Франгулян – очень независимый человек, и это проявляется во всем: в жизни, в творчестве… Вот не захотел ждать милости от Союза художников: не стал просить, чтобы ему выделили мастерскую, а взял и сам нашел помещение, в котором и работает с 1977 года. Небольшую литейную во дворике он построил тоже своими руками в 1983 году, став первым в СССР скульптором, который открыл собственное литейное производство. И эта литейка бесперебойно работает до сих пор! Большинство работ Георгия Вартановича отлито именно здесь.
Глаз выхватывает то одну деталь, то другую, фрагменты торсов, фигур, они подсказывают, о чем думает мастер, когда творит.

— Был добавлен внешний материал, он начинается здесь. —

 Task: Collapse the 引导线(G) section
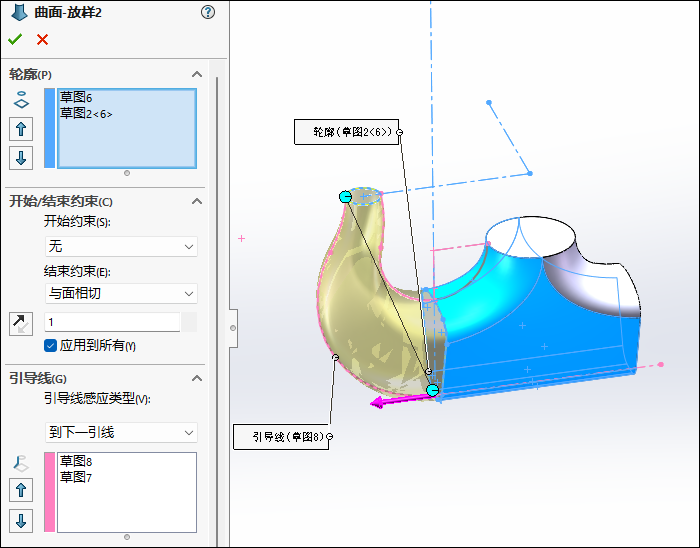(x=197, y=378)
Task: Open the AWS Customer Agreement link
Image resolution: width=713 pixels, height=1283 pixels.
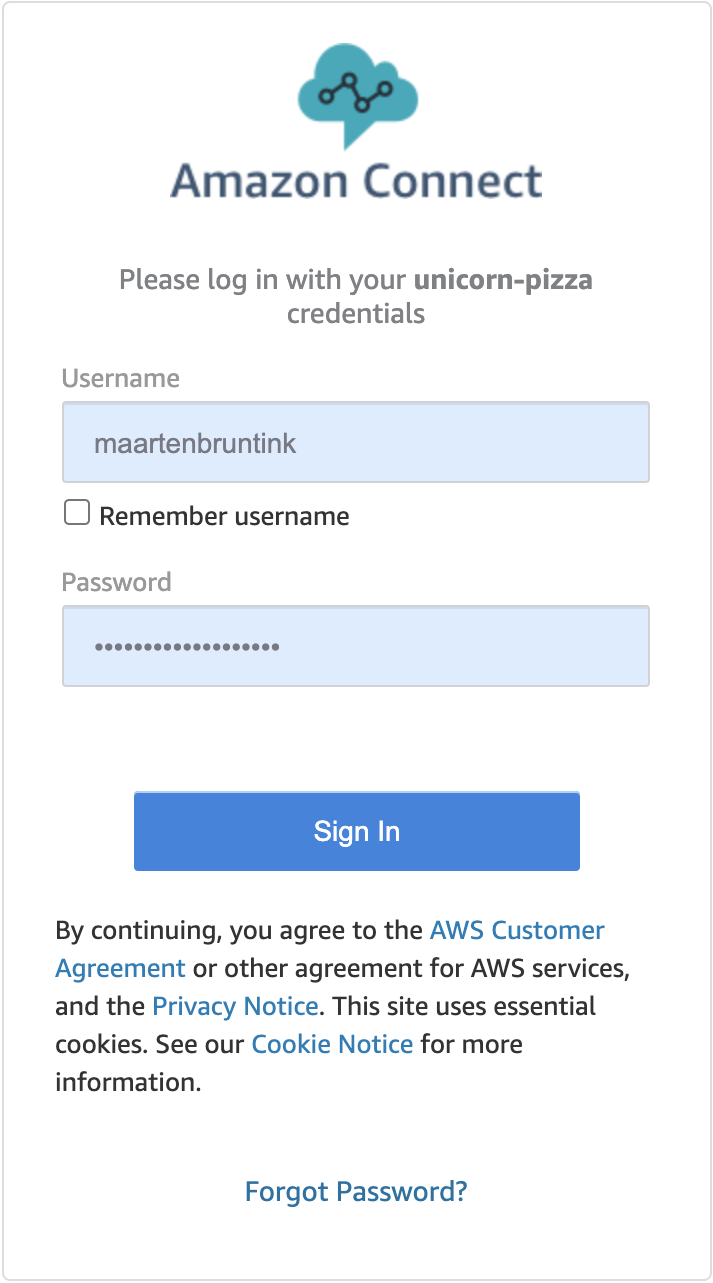Action: click(330, 949)
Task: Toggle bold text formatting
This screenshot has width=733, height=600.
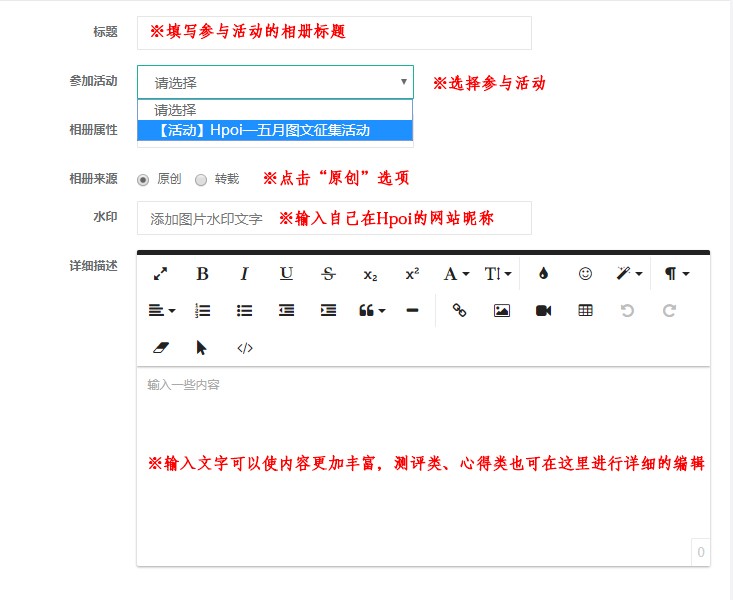Action: [202, 274]

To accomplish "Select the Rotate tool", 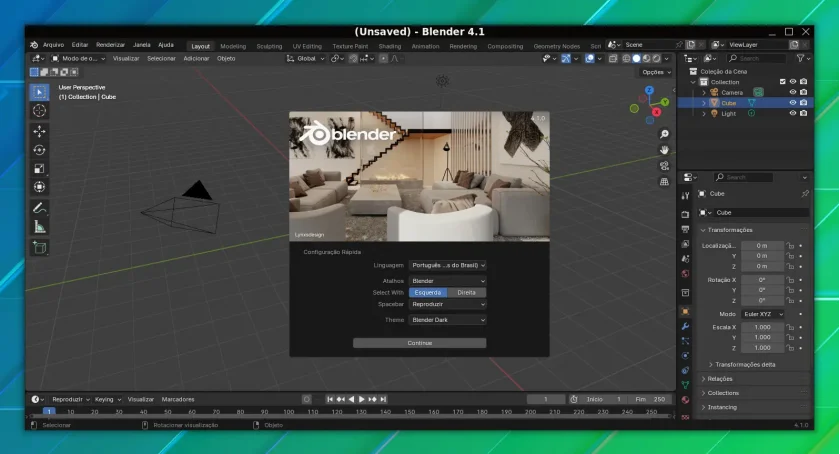I will [x=39, y=150].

Скульптор ведь не только художник, он еще и философ?
Ну, кому-то удается…
А вам?
А я о себе не говорю. Я же не буду сам себе оценку давать сейчас. Как правило, молодые скульпторы ничего особенного собой не представляют. Потому что если кого-то научили рисовать или лепить, это еще не художник и не скульптор. Скульптор, как вы верно говорите, – это философия, определенное мировоззрение, глубина постижения не только законов формообразования, но и жизни вообще. И выражать свое видение жизни надо не сюжетами, а содержанием более глубоким. Скульптура делается не руками, а интеллектом.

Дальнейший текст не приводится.